The state appellate court held counts one and three could also be reversed based on the trial court's answer to question two because the jury could have considered the alleged incidents which occurred before January 11, 2011, to be the "first time" touchings. (Lodgment 9 at 55.) However, because the jury was told during both jury instructions and in the trial court's answer to question one that counts two and four must have occurred during the specified timeline, the state appellate court did not agree with Torres that these convictions should be reversed. (Id. at 58.)

Now, in his Petition currently before this court, Torres argues the state appellate court's decision was not based on accurate facts. In its answer to question one, the trial court did not state that counts two and four were confined to the January 11, 2011 to October 16, 2013 timeline. Rather, the trial court stated these counts "refer[red] to [e]vents alleged to have occurred at the Craigie Street address." (Id. at 48.) As Torres points out, the victim's family moved to the Craigie Street address sometime in 2010, before the January 11, 2011 date. (Lodgment 1 at 201-2, where the victim's mother testified the family lived at the Home Avenue address for most of 2009 and moved to the Craigie Street address in 2010.) Given this discrepancy in the timeline specified in the complaint and the timeline specified by the trial court in answering question one, Torres argues the jury may have used an incident occurring before January 11, 2011, to convict him of the "last time" touchings. (Doc. 1 at 15-16.)

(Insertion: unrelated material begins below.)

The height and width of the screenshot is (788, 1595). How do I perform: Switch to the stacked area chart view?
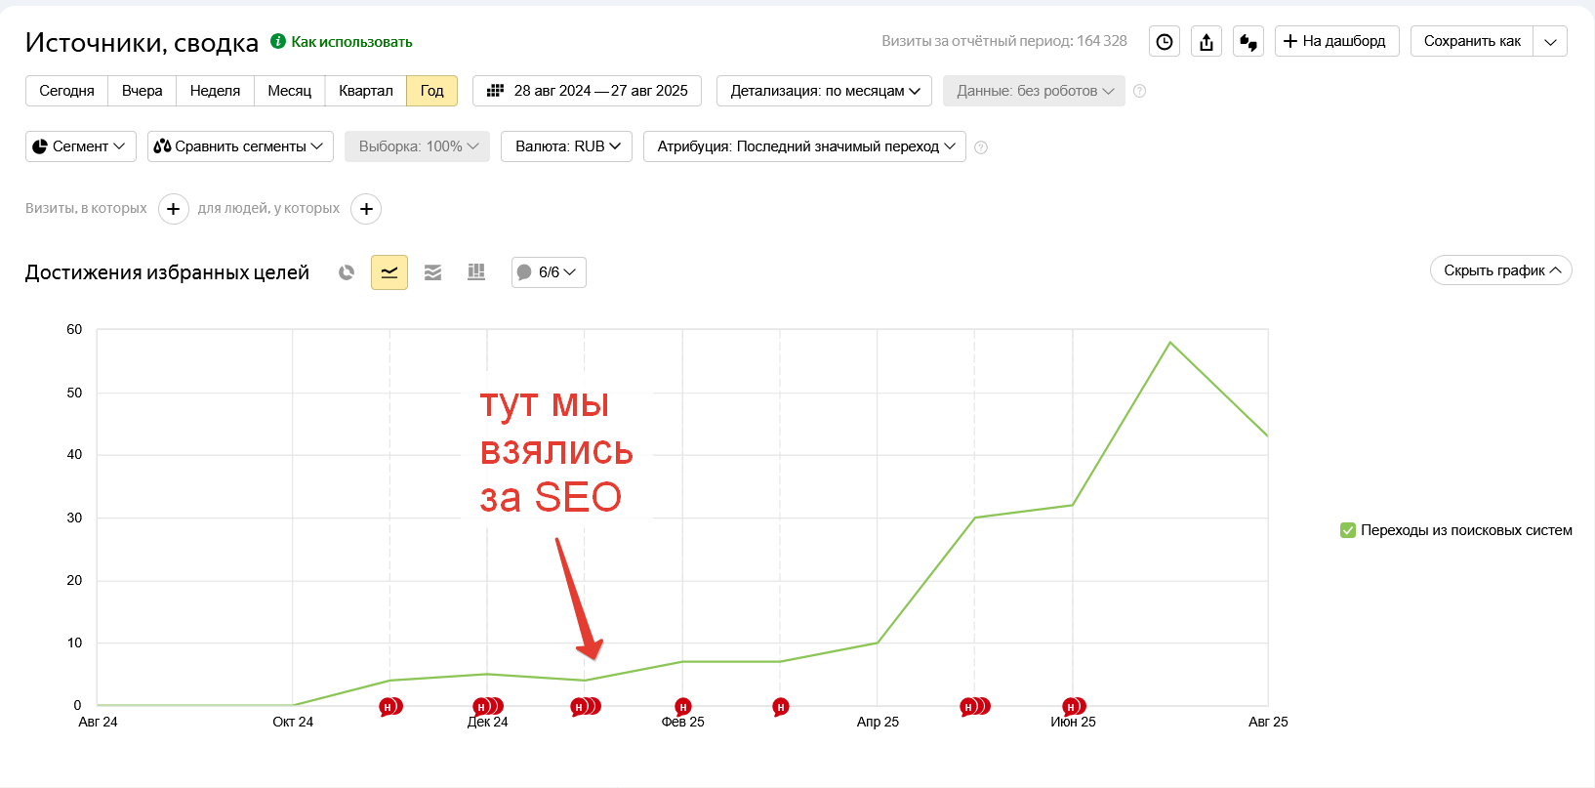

Respondent argues the state appellate court was correct in finding that the unanimity instruction the jury received was sufficient additional instruction regarding the January 11, 2011 to October 16, 2013 timeline constraints. (Doc. 15-1 at 37.) While Respondent's brief's analysis of the relevant state appellate court decision ends here, the Court finds the second component of the state appellate court's analysis quite important. The state appellate court went on to note there was testimony at trial that when the victim finally reported the touchings to Officer Kuamoo on October 16, 2013, the victim stated the most recent touching had occurred "one week prior." (Lodgment 1 at 171.) This last touching clearly would have then occurred well within the timeframe specified by the complaint.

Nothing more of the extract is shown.